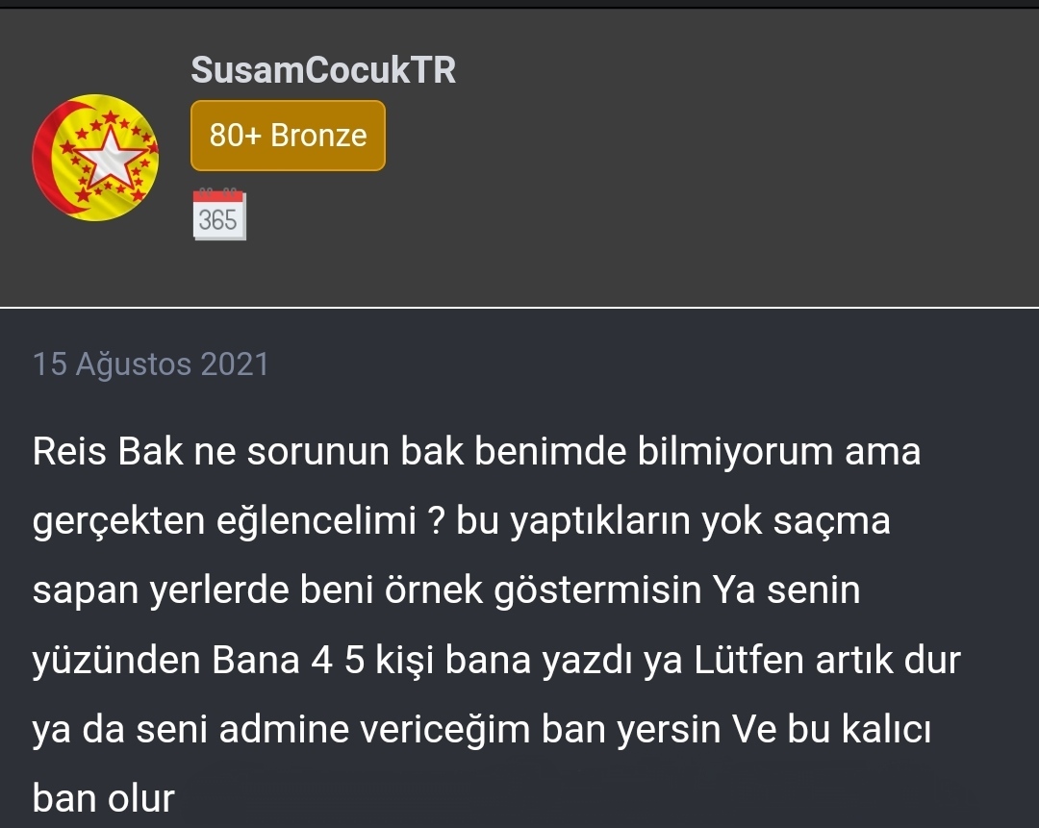The width and height of the screenshot is (1039, 828).
Task: Click the word "kalıcı" in the post
Action: coord(886,729)
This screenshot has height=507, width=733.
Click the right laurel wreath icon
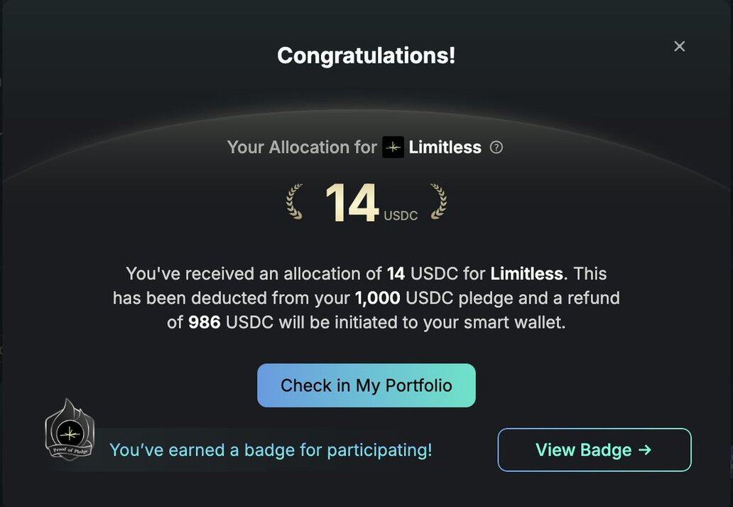tap(438, 202)
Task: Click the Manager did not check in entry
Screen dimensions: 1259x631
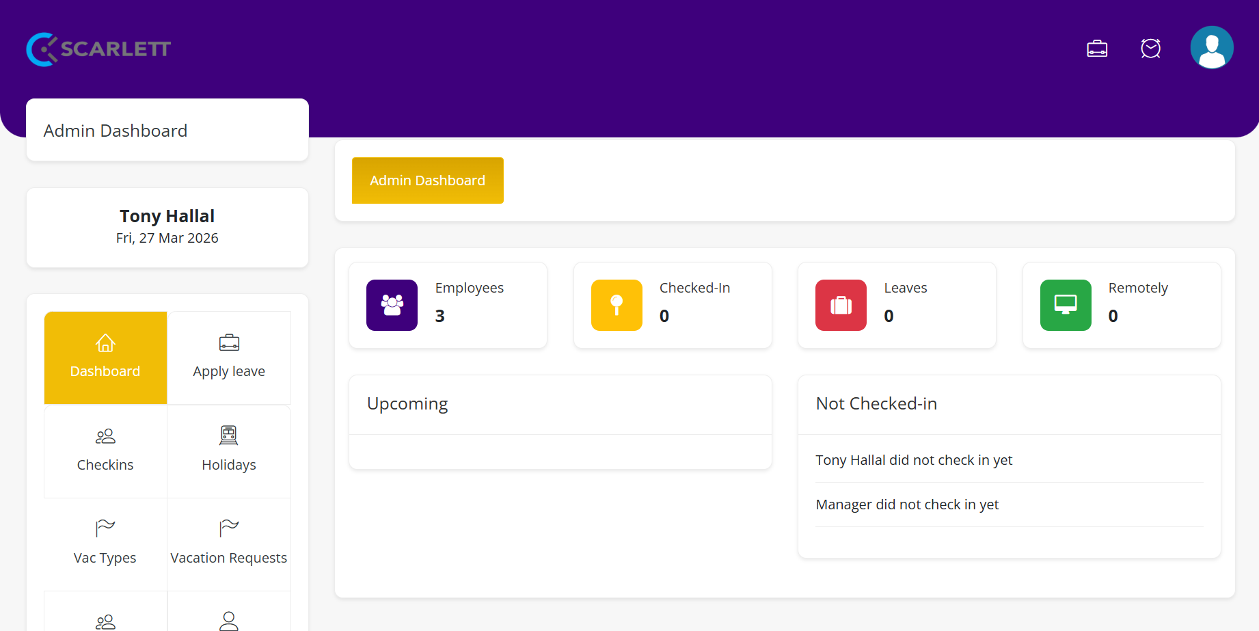Action: pos(907,505)
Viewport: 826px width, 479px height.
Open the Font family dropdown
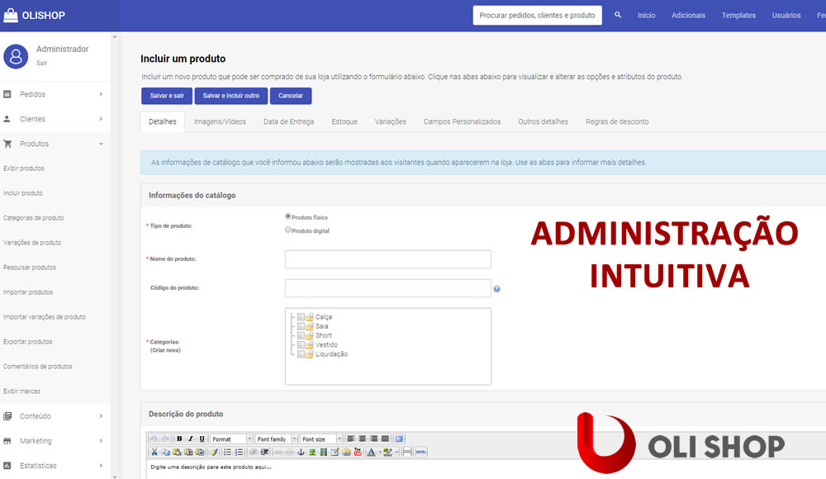274,439
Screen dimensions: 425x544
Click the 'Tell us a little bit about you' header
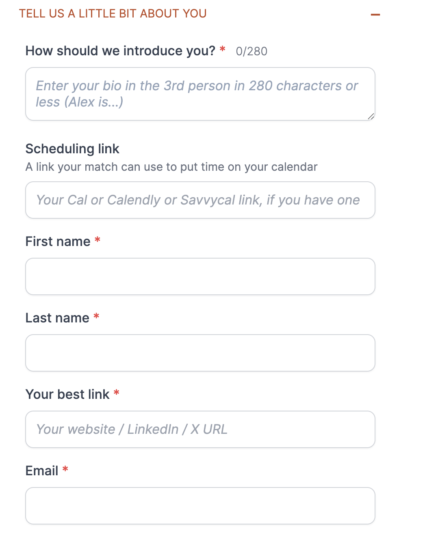click(x=113, y=13)
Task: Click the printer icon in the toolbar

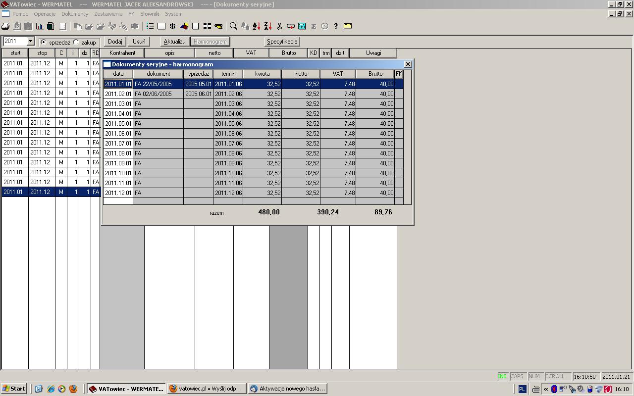Action: click(5, 26)
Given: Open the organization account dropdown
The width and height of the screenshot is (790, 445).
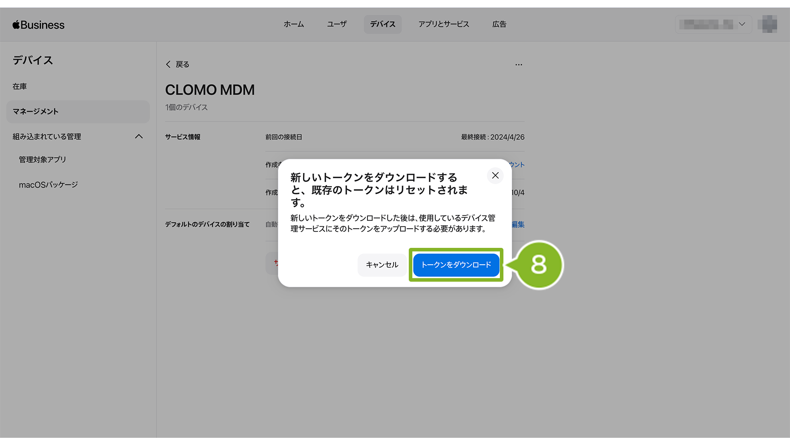Looking at the screenshot, I should (713, 24).
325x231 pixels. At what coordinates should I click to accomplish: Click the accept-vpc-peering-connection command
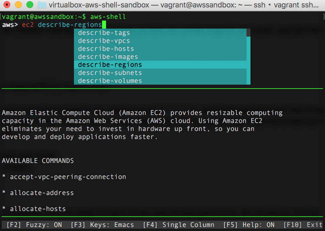click(x=68, y=177)
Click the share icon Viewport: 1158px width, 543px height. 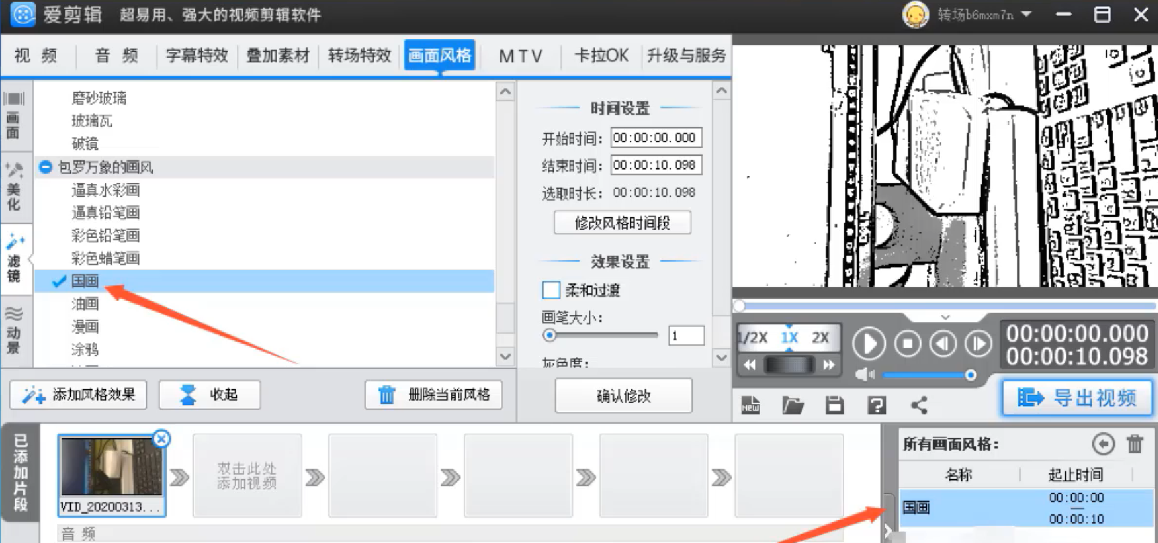click(x=919, y=405)
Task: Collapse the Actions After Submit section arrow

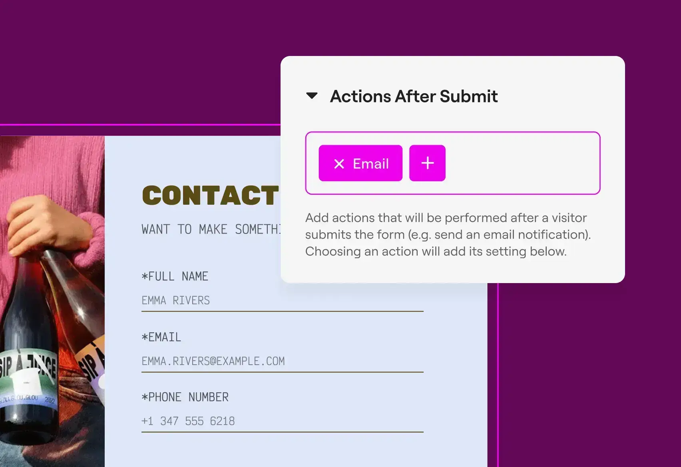Action: pos(312,96)
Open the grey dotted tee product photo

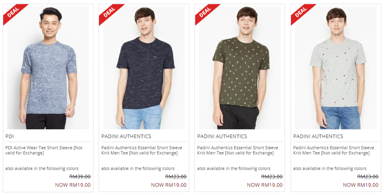[336, 67]
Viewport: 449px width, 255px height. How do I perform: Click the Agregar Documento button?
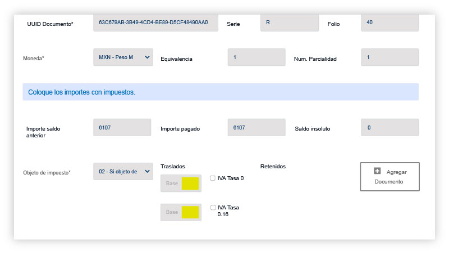(390, 177)
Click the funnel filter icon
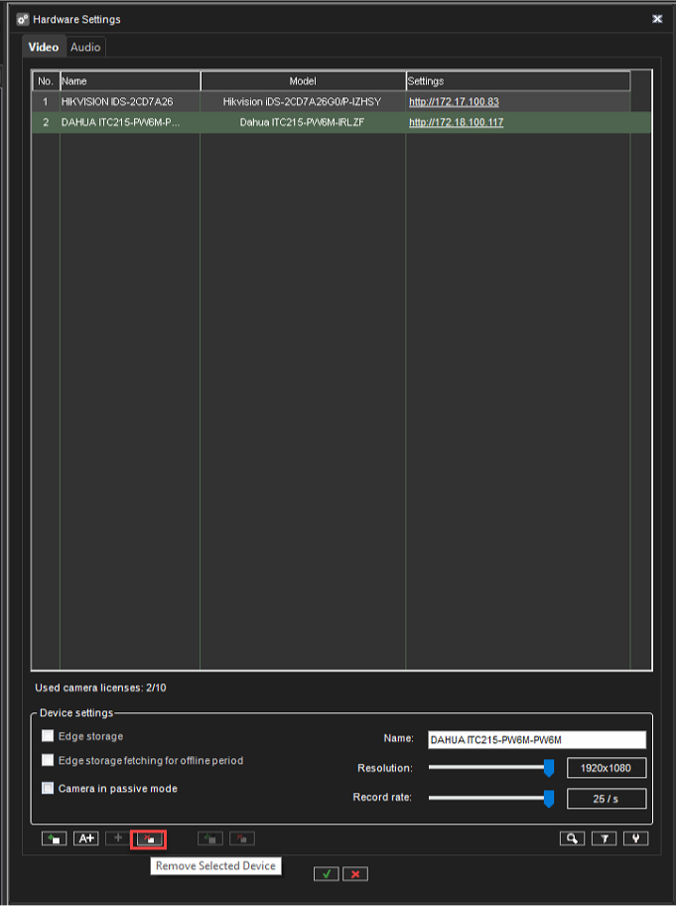Viewport: 676px width, 907px height. 604,838
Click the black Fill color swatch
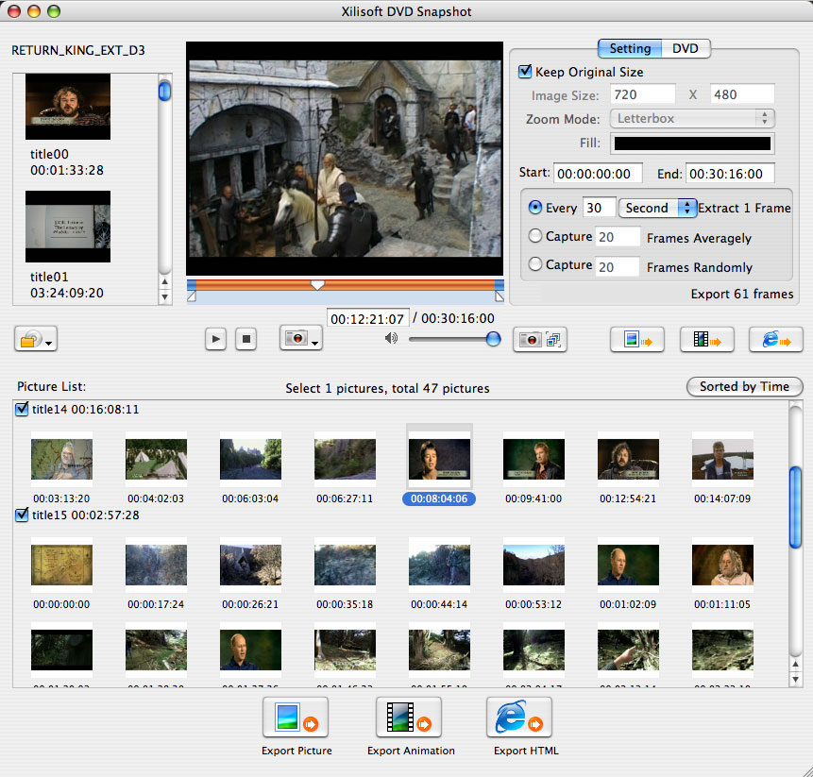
+ + + +
Exercise requirements — No pictures go in the copy. Retype exactly the lines from the one with "Open the grey dotted tee product photo" through the last line of the entries above, both included, and nothing more.

Task response —
Open the grey dotted tee product photo

[336, 67]
Viewport: 449px width, 255px height. How do I perform: Click the Agregar Documento button?
(390, 177)
Click the funnel filter icon
Viewport: 676px width, 907px height. 604,838
Click the black Fill color swatch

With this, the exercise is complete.